One of the more challenging aspects to beginning therapy is that, even after you have made the decision to give it a try and have picked someone out, sometimes the fit isn't there. This leads to some common conclusions:
Therapy isn't the answer for me.
I gave it a real chance, but it didn't work.
It didn't work because something is wrong with me.
All therapists are more or less be the same.
It is far more difficult to choose a therapist than it is many other professional services, like your laundromat or body shop. In the first place, there may be a lot of uncertainty in your life at the moment, making even simple decisions seem difficult.
Secondly, the quality of the service, or of the provider, is not immediately obvious. A laundromat lists its services and states its price; it is easy for me to tell whether my clothes have been dry-cleaned to my satisfaction. The change that occurs in therapy is more difficult to judge. A good deal of faith must be placed in the process, and we are understandably uncomfortable with that.

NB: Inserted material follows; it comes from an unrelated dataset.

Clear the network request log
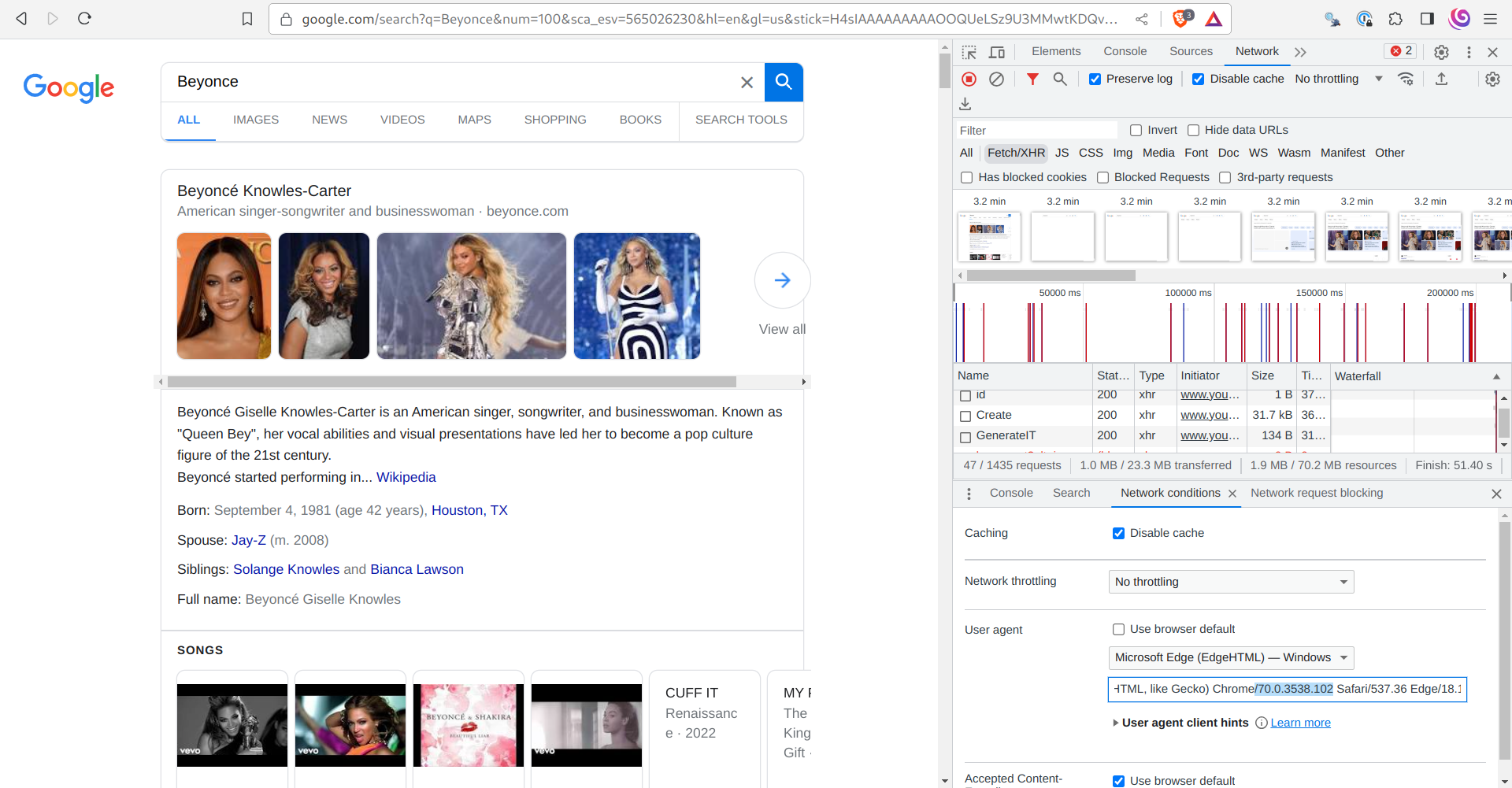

When people ask me if they should leave their current therapist, I usually ask two questions:
Is it easy to talk to him/her?
Do you still feel that you need help?
If the answer is:
Yes/Yes - I recommend staying and surfacing this issue with the therapist.
Yes/No - This is a personal choice for whether you would like to stay even though it is no longer a necessity at the moment. I am a big believer in preventative care, but I also value my money.
No/Yes - I recommend switching, and mention that switching is one of the harder things to do, because it feels like starting over. If you are uncomfortable bringing up your displeasure about the therapy in the therapy, though, it is time to look elsewhere.
No/No - Might be a good time to see what it is like without therapy for a while. If you decide to return, perhaps try someone new.